== Task prompt ==
Of the lines in the data below, write out exactly those from the one holding "You are a computer-use" through the one holding "Collapse the first style element", both included.

== Recorded data ==
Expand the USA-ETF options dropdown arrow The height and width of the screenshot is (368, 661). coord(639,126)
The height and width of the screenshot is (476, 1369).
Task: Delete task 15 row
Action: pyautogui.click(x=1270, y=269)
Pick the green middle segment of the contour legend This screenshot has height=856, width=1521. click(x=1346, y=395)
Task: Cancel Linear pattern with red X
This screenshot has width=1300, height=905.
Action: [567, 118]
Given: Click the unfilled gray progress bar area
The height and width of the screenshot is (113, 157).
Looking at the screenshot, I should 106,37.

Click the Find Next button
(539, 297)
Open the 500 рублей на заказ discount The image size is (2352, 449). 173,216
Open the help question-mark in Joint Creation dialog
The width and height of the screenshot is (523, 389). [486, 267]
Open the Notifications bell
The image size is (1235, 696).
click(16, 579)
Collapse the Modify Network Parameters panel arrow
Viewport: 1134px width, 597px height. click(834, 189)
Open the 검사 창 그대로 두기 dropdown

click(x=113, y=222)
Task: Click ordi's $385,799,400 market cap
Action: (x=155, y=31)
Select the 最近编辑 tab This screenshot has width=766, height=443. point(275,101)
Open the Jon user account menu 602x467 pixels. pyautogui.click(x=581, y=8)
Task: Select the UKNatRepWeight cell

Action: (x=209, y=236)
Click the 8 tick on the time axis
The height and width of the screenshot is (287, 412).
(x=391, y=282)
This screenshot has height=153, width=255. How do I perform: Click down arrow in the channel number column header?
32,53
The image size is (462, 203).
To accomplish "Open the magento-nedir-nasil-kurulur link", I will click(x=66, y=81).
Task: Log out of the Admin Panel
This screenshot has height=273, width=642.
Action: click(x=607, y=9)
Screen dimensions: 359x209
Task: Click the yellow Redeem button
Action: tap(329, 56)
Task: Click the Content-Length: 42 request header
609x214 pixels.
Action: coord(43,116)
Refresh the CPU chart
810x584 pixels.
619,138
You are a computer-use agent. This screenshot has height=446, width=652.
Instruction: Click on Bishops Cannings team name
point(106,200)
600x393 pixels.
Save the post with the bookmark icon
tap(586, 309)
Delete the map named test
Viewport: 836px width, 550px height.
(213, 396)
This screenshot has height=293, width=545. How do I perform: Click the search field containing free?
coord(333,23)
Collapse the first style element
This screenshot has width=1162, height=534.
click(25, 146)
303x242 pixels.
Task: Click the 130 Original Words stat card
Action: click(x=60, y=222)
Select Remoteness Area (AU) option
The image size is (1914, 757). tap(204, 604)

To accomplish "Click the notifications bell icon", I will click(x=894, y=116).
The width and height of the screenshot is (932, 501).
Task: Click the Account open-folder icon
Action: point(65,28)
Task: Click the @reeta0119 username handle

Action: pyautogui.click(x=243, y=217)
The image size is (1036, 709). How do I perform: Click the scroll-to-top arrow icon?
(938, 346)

== Problem solution ==
You are a computer-use agent. This screenshot has height=446, width=652.
Instruction: Click on Bishops Cannings team name
point(106,200)
600x393 pixels.
Save the post with the bookmark icon
tap(586, 309)
Delete the map named test
Viewport: 836px width, 550px height.
(213, 396)
This screenshot has height=293, width=545. How do I perform: Click the search field containing free?
coord(333,23)
Collapse the first style element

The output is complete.